PROMPT: In the passage on the fullscreen window feature, rewrite the stretch from "The fullscreen feature was" through "1.3 Client-Side Reference.", changing "Netscape Navigator" to "Safari".

SOURCE EXTRACT:
Just to be clear before moving forward, "maximization" and "fullscreen" mean occupying all the available displayable surface of a screen.

The fullscreen feature was implemented by Microsoft and remains a 'Microsoft feature', notwithstanding Joe's claim that [i]t is available in both Internet Explorer and Netscape Navigator:

• With respect to 'classic' (pre-DOM) JavaScript, fullscreen is not listed in the "Optional features to specify for a new window" table in the window.open( ) section of the JavaScript 1.3 Client-Side Reference.

• In the "Window functionality features" subsection of Mozilla's current window.open( ) page, there's a fullscreen entry that in part reads:

fullscreen
Do not use. Not implemented in Mozilla. There are no plans to implement this feature in Mozilla.

Joe provides a fullscreen demo in the "Click to Full Screen Mode" section of the tutorial. Clicking the button does open a new window, but generally not a maximized window*, holding a bigpage.html document. However, testing the tutorial demo with various browsers did not sort out to my satisfaction support for the fullscreen feature (or whether it was having any effect at all, for that matter); towards this end, I found it necessary to subtract fullscreen from the strWindowFeatures string and then compare window-rendering results in the presence and absence of fullscreen. Without getting into the details, I can now report that, with the sole exception of iCab 3.0.5, none of the browsers on my computer supports the fullscreen feature.

(*For all browsers, and unrelated to the fullscreen feature, the new window is maximized if the opener window was itself originally rendered as a maximized window - see the "Description" section of Mozilla's window.open( ) page.)

More specifically, the fullscreen feature has no effect with the following browsers:
• In the OS X environment: MSIE 5.2.3, Opera 9.64, Safari 4.0.3, Firefox 3.5.2, and Camino 1.6.9
• In the SheepShaver environment: MSIE 4.5 and Netscape Communicator 4.61

But perhaps fullscreen is best left on the shelf, so to speak; Mozilla's window.open( ) fullscreen entry also states:
fullscreen always upsets users with large monitor screen[s] or with dual monitor screen[s]. Forcing fullscreen onto other users is also extremely unpopular and is considered an outright rude attempt to impose [a] web author's viewing preferences onto users.
Got that, maximizers? On the other hand, I can certainly see how a fullscreen window would be desirable in some situations, e.g., for displaying a really large image or table. Also, the Wiktionary "full screen" page to which I linked at the beginning of the post notes another useful fullscreen application: Most computer games are played in full screen mode.

RECORDS:

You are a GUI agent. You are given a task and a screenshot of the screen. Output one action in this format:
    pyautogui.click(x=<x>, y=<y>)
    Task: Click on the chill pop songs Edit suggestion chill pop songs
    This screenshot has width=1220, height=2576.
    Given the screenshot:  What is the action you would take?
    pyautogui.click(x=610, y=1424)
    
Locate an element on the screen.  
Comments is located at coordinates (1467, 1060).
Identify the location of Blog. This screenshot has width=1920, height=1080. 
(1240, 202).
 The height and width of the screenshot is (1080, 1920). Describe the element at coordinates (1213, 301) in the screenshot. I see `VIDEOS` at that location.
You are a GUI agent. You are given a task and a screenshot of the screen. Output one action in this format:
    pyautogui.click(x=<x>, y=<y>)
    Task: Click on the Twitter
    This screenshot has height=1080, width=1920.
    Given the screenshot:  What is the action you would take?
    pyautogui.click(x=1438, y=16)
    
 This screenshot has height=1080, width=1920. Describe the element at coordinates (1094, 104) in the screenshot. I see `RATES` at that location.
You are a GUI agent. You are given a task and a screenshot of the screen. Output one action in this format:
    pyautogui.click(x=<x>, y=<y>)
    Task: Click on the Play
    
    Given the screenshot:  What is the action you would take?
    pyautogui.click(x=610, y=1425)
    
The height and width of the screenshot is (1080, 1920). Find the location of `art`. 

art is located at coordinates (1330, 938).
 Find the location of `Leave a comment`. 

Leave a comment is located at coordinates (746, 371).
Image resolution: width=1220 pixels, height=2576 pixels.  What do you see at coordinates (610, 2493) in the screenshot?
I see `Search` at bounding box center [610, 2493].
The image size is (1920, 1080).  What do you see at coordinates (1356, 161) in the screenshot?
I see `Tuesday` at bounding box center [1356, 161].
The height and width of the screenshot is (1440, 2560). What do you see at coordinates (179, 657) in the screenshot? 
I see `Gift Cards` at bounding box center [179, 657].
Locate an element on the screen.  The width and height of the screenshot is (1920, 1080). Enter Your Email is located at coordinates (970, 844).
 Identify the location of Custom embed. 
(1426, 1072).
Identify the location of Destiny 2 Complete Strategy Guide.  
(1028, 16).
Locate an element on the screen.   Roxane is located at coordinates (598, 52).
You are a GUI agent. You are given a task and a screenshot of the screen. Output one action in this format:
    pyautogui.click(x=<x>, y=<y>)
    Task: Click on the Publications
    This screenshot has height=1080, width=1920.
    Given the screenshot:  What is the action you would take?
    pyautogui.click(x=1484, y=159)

COMPLETED EXERCISE:
The fullscreen feature was implemented by Microsoft and remains a 'Microsoft feature', notwithstanding Joe's claim that [i]t is available in both Internet Explorer and Safari:

• With respect to 'classic' (pre-DOM) JavaScript, fullscreen is not listed in the "Optional features to specify for a new window" table in the window.open( ) section of the JavaScript 1.3 Client-Side Reference.